- _Material supplied_
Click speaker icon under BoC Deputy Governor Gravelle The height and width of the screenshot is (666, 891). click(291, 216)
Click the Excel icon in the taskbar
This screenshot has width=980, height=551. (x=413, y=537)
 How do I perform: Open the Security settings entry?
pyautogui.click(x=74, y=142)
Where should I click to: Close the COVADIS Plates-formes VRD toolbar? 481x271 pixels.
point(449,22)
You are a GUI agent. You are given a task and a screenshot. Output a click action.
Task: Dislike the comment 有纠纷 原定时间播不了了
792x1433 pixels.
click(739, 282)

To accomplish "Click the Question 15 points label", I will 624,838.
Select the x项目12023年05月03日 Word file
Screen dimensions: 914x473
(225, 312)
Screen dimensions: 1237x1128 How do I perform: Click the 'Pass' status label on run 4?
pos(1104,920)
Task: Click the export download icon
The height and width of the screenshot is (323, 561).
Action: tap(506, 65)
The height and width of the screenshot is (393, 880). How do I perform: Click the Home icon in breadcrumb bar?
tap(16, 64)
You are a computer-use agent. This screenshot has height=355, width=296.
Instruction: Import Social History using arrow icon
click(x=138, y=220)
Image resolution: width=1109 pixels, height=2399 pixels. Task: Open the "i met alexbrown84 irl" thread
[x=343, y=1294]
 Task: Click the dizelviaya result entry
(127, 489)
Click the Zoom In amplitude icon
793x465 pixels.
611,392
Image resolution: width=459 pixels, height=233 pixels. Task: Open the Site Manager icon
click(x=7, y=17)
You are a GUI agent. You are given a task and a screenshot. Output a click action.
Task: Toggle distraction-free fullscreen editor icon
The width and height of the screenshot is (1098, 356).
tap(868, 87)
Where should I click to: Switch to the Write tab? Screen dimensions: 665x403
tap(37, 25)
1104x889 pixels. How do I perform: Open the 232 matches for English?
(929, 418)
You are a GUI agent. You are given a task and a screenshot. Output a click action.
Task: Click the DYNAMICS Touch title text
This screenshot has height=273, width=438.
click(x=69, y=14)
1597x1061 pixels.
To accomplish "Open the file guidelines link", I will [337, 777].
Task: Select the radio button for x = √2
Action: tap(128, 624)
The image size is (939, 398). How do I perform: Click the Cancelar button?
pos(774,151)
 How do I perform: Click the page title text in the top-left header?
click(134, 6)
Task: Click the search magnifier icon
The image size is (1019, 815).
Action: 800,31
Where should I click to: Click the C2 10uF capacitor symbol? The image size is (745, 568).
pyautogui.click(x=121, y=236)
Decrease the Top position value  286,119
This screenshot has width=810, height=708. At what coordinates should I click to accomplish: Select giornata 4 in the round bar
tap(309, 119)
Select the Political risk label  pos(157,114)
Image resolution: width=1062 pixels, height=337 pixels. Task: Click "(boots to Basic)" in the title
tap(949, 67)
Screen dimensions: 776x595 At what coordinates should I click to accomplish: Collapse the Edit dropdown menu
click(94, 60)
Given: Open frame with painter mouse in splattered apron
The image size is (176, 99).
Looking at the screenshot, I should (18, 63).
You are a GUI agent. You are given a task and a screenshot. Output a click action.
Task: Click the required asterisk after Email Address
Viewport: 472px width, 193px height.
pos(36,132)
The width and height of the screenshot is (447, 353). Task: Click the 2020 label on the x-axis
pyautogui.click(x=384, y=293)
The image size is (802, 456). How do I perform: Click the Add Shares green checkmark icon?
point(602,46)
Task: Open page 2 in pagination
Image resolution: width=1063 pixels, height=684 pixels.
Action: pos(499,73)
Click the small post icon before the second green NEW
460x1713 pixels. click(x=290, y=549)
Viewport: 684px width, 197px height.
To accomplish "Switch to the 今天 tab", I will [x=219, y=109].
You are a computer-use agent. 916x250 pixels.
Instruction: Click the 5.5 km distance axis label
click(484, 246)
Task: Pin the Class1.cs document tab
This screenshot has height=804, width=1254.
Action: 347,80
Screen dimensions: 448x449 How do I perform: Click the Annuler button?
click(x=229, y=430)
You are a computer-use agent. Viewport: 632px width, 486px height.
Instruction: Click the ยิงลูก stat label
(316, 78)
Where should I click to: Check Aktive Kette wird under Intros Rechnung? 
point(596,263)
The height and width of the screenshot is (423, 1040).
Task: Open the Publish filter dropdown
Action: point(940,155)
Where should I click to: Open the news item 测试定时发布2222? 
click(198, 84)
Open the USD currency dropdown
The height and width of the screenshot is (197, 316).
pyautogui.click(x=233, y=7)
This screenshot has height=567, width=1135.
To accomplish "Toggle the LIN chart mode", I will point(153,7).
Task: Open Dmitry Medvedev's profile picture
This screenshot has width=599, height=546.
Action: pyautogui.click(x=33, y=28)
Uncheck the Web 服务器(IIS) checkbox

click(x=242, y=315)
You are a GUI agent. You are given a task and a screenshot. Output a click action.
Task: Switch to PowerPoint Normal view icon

- _Assigned task_
Each line above should appear again, reproduced exactly.

- _Answer to this exercise_
Click speaker icon under BoC Deputy Governor Gravelle The height and width of the screenshot is (666, 891). click(291, 216)
Click the Excel icon in the taskbar
This screenshot has width=980, height=551. (x=413, y=537)
 How do I perform: Open the Security settings entry?
pyautogui.click(x=74, y=142)
Where should I click to: Close the COVADIS Plates-formes VRD toolbar? 481x271 pixels.
point(449,22)
You are a GUI agent. You are given a task and a screenshot. Output a click action.
Task: Dislike the comment 有纠纷 原定时间播不了了
792x1433 pixels.
click(739, 282)

To accomplish "Click the Question 15 points label", I will 624,838.
Select the x项目12023年05月03日 Word file
Screen dimensions: 914x473
(225, 312)
Screen dimensions: 1237x1128 How do I perform: Click the 'Pass' status label on run 4?
pos(1104,920)
Task: Click the export download icon
The height and width of the screenshot is (323, 561).
Action: tap(506, 65)
The height and width of the screenshot is (393, 880). How do I perform: Click the Home icon in breadcrumb bar?
tap(16, 64)
You are a computer-use agent. This screenshot has height=355, width=296.
Instruction: Import Social History using arrow icon
click(x=138, y=220)
Image resolution: width=1109 pixels, height=2399 pixels. Task: Open the "i met alexbrown84 irl" thread
[x=343, y=1294]
 Task: Click the dizelviaya result entry
(127, 489)
Click the Zoom In amplitude icon
793x465 pixels.
611,392
Image resolution: width=459 pixels, height=233 pixels. Task: Open the Site Manager icon
click(x=7, y=17)
You are a GUI agent. You are given a task and a screenshot. Output a click action.
Task: Toggle distraction-free fullscreen editor icon
The width and height of the screenshot is (1098, 356).
tap(868, 87)
Where should I click to: Switch to the Write tab? Screen dimensions: 665x403
tap(37, 25)
1104x889 pixels. How do I perform: Open the 232 matches for English?
(929, 418)
You are a GUI agent. You are given a task and a screenshot. Output a click action.
Task: Click the DYNAMICS Touch title text
This screenshot has height=273, width=438.
click(x=69, y=14)
1597x1061 pixels.
To accomplish "Open the file guidelines link", I will [337, 777].
Task: Select the radio button for x = √2
Action: tap(128, 624)
The image size is (939, 398). How do I perform: Click the Cancelar button?
pos(774,151)
 How do I perform: Click the page title text in the top-left header?
click(134, 6)
Task: Click the search magnifier icon
The image size is (1019, 815).
Action: 800,31
Where should I click to: Click the C2 10uF capacitor symbol? The image size is (745, 568).
pyautogui.click(x=121, y=236)
Decrease the Top position value  286,119
This screenshot has width=810, height=708. At what coordinates should I click to accomplish: Select giornata 4 in the round bar
tap(309, 119)
Select the Political risk label  pos(157,114)
Image resolution: width=1062 pixels, height=337 pixels. Task: Click "(boots to Basic)" in the title
tap(949, 67)
Screen dimensions: 776x595 At what coordinates should I click to accomplish: Collapse the Edit dropdown menu
click(94, 60)
Given: Open frame with painter mouse in splattered apron
The image size is (176, 99).
Looking at the screenshot, I should (18, 63).
You are a GUI agent. You are given a task and a screenshot. Output a click action.
Task: Click the required asterisk after Email Address
Viewport: 472px width, 193px height.
pos(36,132)
The width and height of the screenshot is (447, 353). Task: Click the 2020 label on the x-axis
pyautogui.click(x=384, y=293)
The image size is (802, 456). How do I perform: Click the Add Shares green checkmark icon?
point(602,46)
Task: Open page 2 in pagination
Image resolution: width=1063 pixels, height=684 pixels.
Action: pos(499,73)
Click the small post icon before the second green NEW
460x1713 pixels. click(x=290, y=549)
Viewport: 684px width, 197px height.
To accomplish "Switch to the 今天 tab", I will [x=219, y=109].
You are a computer-use agent. 916x250 pixels.
Instruction: Click the 5.5 km distance axis label
click(484, 246)
Task: Pin the Class1.cs document tab
This screenshot has height=804, width=1254.
Action: 347,80
Screen dimensions: 448x449 How do I perform: Click the Annuler button?
click(x=229, y=430)
You are a computer-use agent. Viewport: 632px width, 486px height.
Instruction: Click the ยิงลูก stat label
(316, 78)
Where should I click to: Check Aktive Kette wird under Intros Rechnung? 
point(596,263)
The height and width of the screenshot is (423, 1040).
Task: Open the Publish filter dropdown
Action: point(940,155)
Where should I click to: Open the news item 测试定时发布2222? 
click(198, 84)
Open the USD currency dropdown
The height and width of the screenshot is (197, 316).
pyautogui.click(x=233, y=7)
This screenshot has height=567, width=1135.
To accomplish "Toggle the LIN chart mode", I will point(153,7).
Task: Open Dmitry Medvedev's profile picture
This screenshot has width=599, height=546.
Action: pyautogui.click(x=33, y=28)
Uncheck the Web 服务器(IIS) checkbox

click(x=242, y=315)
You are a GUI agent. You are given a task and a screenshot. Output a click action.
Task: Switch to PowerPoint Normal view icon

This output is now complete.